Project Description
Project Description
Craig Walsh’s Input, is a digital projection consisting of a series of large-scale, kinetic portraits of local residents that appear to be interacting with the architectural space they occupy, while “peering out” onto the street and the surrounding landscape. Input is a video presentation that gives the impression that giant faces – filling the stairwell window – are looking out on to Wembley Road.
The faces will be recognisable to many in the Logan community, with the participants volunteering to be filmed interacting with a scale model at a number of local community events and celebrations earlier this year.
Artist Craig Walsh said that as the Centre would be defined through participation, it was important Input created a visual metaphor of what constituted the Logan community.
“It gives a sense of ownership and participation through monumental portraits of locals interacting within the fabric of the architecture,” he said. “In addition, the artwork further develops an ongoing investigation into the public’s perception of the relationship between humans and the environment.
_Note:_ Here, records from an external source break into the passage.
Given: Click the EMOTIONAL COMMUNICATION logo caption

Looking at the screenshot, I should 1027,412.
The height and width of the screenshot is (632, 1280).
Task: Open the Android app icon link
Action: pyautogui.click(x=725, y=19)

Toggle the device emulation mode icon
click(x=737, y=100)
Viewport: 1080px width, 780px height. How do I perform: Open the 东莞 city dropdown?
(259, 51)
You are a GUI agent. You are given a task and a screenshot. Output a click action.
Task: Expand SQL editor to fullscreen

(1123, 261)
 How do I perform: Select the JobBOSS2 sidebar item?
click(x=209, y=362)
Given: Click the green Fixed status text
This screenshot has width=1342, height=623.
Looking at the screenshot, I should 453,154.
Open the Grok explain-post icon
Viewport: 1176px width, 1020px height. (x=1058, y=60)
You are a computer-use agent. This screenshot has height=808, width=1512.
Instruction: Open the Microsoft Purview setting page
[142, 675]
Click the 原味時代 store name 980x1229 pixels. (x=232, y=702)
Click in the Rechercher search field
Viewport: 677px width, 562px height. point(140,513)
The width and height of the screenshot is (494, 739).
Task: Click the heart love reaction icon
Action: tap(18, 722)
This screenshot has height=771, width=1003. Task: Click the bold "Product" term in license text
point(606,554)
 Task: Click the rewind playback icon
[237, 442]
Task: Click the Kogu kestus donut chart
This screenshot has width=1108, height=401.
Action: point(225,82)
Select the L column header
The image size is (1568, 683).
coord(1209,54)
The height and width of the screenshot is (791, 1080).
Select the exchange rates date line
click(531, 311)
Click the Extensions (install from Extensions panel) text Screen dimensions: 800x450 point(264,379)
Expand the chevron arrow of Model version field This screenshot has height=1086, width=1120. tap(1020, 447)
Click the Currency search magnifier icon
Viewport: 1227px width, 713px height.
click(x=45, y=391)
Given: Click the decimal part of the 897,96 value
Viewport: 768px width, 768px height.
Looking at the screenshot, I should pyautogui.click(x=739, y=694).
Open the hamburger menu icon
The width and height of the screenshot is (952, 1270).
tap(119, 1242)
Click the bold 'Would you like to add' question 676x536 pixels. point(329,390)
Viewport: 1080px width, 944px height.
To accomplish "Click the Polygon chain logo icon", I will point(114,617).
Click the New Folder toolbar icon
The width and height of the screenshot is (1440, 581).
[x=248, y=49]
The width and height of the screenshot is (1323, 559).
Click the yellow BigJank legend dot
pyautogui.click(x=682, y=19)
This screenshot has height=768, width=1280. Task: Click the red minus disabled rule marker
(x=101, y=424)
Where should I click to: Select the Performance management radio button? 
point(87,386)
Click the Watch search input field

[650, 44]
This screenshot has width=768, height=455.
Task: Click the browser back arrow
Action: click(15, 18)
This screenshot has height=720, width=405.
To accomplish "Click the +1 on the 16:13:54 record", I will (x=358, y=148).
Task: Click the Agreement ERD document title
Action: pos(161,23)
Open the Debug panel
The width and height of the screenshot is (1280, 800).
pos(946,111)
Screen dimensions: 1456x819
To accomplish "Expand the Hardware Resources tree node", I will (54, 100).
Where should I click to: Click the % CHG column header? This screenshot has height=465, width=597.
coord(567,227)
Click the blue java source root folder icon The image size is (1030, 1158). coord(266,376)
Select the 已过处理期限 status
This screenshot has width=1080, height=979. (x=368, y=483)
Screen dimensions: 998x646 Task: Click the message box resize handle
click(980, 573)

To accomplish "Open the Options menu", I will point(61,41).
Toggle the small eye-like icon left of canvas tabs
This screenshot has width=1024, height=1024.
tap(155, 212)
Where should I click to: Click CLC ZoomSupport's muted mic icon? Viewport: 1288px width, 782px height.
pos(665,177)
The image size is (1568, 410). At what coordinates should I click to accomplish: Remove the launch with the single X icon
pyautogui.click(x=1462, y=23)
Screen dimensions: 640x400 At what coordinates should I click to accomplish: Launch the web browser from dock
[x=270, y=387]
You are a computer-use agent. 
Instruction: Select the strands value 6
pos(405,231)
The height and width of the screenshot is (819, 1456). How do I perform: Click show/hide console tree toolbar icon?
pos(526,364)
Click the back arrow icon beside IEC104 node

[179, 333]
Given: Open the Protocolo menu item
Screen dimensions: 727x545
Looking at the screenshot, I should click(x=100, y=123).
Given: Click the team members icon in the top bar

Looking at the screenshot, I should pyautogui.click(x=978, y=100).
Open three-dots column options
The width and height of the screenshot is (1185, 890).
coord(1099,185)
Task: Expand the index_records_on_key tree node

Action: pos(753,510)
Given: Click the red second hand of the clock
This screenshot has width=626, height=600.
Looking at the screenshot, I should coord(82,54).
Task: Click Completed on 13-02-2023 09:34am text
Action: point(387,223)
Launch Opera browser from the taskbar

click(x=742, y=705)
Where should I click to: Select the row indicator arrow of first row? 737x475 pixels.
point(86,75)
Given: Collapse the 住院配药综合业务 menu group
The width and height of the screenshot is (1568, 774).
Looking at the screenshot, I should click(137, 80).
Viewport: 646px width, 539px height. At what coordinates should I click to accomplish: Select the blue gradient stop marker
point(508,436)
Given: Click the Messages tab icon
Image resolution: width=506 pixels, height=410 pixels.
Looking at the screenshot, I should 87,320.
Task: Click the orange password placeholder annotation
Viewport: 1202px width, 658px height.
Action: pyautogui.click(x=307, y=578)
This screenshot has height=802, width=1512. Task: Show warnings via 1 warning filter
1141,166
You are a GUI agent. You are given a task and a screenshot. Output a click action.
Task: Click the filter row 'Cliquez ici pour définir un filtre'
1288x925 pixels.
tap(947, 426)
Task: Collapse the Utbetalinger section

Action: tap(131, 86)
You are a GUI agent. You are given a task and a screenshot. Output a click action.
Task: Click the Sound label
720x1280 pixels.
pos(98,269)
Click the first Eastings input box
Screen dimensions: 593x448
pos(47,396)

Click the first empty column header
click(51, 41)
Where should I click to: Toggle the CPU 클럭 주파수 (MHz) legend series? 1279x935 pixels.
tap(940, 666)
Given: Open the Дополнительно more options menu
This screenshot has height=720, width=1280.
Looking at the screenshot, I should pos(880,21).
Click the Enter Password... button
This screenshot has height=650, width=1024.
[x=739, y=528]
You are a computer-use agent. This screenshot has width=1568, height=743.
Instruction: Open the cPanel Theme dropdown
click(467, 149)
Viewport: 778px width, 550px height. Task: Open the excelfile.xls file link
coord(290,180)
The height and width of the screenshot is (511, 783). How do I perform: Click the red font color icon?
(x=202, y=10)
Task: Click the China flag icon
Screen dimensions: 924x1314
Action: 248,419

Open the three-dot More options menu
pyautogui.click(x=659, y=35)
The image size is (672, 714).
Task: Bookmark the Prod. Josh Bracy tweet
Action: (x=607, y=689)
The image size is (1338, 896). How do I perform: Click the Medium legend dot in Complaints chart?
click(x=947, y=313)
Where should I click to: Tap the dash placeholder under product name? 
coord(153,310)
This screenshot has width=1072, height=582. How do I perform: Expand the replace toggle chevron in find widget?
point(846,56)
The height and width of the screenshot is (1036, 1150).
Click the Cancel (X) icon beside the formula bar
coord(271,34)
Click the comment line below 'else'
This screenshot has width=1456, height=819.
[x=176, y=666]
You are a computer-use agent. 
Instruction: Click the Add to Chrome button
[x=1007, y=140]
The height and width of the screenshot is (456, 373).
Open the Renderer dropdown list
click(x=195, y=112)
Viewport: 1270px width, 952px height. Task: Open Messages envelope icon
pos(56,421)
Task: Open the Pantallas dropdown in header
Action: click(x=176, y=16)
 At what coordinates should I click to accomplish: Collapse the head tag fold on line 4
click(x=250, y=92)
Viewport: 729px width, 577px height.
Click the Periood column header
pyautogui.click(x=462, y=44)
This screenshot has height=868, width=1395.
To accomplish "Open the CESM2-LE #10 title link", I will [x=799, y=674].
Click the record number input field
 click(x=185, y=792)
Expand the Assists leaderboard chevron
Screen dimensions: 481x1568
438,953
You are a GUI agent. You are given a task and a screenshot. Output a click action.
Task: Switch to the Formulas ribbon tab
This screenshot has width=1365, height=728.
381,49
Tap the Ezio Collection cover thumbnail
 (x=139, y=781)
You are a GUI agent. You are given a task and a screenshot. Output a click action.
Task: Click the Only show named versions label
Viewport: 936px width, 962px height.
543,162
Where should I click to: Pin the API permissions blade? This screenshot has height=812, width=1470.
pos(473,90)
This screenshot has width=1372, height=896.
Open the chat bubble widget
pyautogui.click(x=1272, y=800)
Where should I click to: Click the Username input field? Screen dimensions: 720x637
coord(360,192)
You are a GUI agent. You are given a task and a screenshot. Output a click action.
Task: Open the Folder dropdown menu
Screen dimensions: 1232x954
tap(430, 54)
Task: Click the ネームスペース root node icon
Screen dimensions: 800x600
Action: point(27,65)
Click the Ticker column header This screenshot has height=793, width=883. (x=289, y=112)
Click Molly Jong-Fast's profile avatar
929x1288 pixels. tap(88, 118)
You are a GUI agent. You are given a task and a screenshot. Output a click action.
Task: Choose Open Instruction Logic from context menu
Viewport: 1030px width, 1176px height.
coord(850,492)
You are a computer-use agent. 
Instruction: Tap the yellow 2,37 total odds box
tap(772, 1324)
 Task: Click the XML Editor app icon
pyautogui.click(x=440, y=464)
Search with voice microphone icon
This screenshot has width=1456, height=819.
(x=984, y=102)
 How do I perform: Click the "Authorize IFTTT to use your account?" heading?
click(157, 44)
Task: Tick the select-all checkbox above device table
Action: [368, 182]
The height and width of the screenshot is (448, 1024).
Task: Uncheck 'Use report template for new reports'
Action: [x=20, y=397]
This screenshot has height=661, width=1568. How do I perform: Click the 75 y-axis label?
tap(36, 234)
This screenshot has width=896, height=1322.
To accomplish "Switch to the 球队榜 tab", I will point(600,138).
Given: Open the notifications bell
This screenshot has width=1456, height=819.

By superimposing the human form onto an object that occupies our environment, the audience is forced to consider the relationship the human form has to that object and thus question our perception of that object.”
Community Services Committee Chairperson, Cr Pam Parker, said that in commissioning Input, the Council hoped to highlight the broad range of cultures and age groups living in Logan, who could now access the new venue.
“Because the Centre hosts a range of events to cater for the entire community, it is important this major public art component emphasises the Centre’s accessibility, as well as its involvement, equity, and interaction and ownership opportunities for the community,” Cr Parker said.
Input is presented via a video projector on to a lightweight screen hung in the stairwell window and is the first of the two-stage public art project at the venue.
The Logan Entertainment Centre is Logan’s premier events venue and is one of 16 regional projects as part of the five-year $260 million Millennium Arts Project, which is upgrading and expanding arts and cultural facilities across Queensland.